Million-Dollar Donation To Fight Abusive Copyrights
WeekendKruzr writes: "There is a story on C|Net detailing how Duke University's law school received an anonymous gift of $1 million for the express purpose of funding '...advocacy and research aimed at curtailing the recent expansion of copyright law.' It's good to know that we have some well-funded idealists on our side, even if they are 'Anonymous Cowards.' ;^) This, combined with the recent rash of even large corporations running afoul of intellectual property law, could precipitate some tangible results in the next couple of years."
What a meager million bucks can do against multimillion dollar lobby? :)
I think it's very naive to expect any major changes and/or law corrections. A good commercial, asking people vote for candidates that support removal of opressive/excessive copyright restriction night be of more help.
Hyperom.com
While starry-eyed /. folk get uptight for a few minutes when they read about new technologies, the people who make the laws don't care about our complaints - we're not a big enough lobby or voting block.
Even more important, stricter copyright laws help the media corps sell more product, and GWB is in favor of anything that helps US corps sell more stuff.
-c
I have discovered a truly remarkable proof which this margin is too small to contain.
A donor who really wants to stay anonymous can do so pretty effectively. Personally, I think we should respect their wish. It's rare someone will cough up this kind of a chunk of change for the more general and abstract public good, and if they would rather not be recognized (and end up having every ogg hacker or yahoo with some open licensing scheme they've hatched begging them for pocket change, we should let them be.
It Is the Nature of Information to Transgress Artificial Boundaries
The university knows. There is probably a contract that states the benefactor shall remain anonymous.
"I am an information consumer. Please explain how the DMCA protects me."
It protects your wallet from getting heavy.
While abuse of copyright and dwindling fair use law is bad, fundamentally those things which are copyrighted are created by the authors, and they should have the ability to control them. If they control them in an anti-consumer way, consumers can always boycott them. This isn't going to change the world tomorrow or the day after, but what's at stake? Movies, music, TV, books -- mostly entertainment.
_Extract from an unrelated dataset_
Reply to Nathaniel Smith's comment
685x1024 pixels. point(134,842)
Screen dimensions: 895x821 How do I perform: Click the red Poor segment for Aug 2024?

The patent problem is horrid. Unlike copyright, where at least people might claim some rights based on creation, patent law is clearly corrupted. People patent things that are not inventions -- they patent "business methods" of dubious originality, they patent software methods which have been in use long before the patent filing ("oh, no documentation that you used it? no prior art, then"), and moreover, patents screw the little guys, because patents cost a metric fuckton of money to get, especially en masse. If I write a book, copyright protects me automatically, and filing a copyright is cheap. If I didn't want to file a copyright, nowadays technology gives me other irrefutable options -- like publishing MD5 checksums in the paper -- that are even cheaper. If patents are truly for novel inventions, then why are developers in the software industry constantly afraid of stepping on patents? If all that many people are coming up with something independantly, doesn't that imply that the patent holder was just the first to file on something obvious that followed from existing technology, instead of the inventor of something novel?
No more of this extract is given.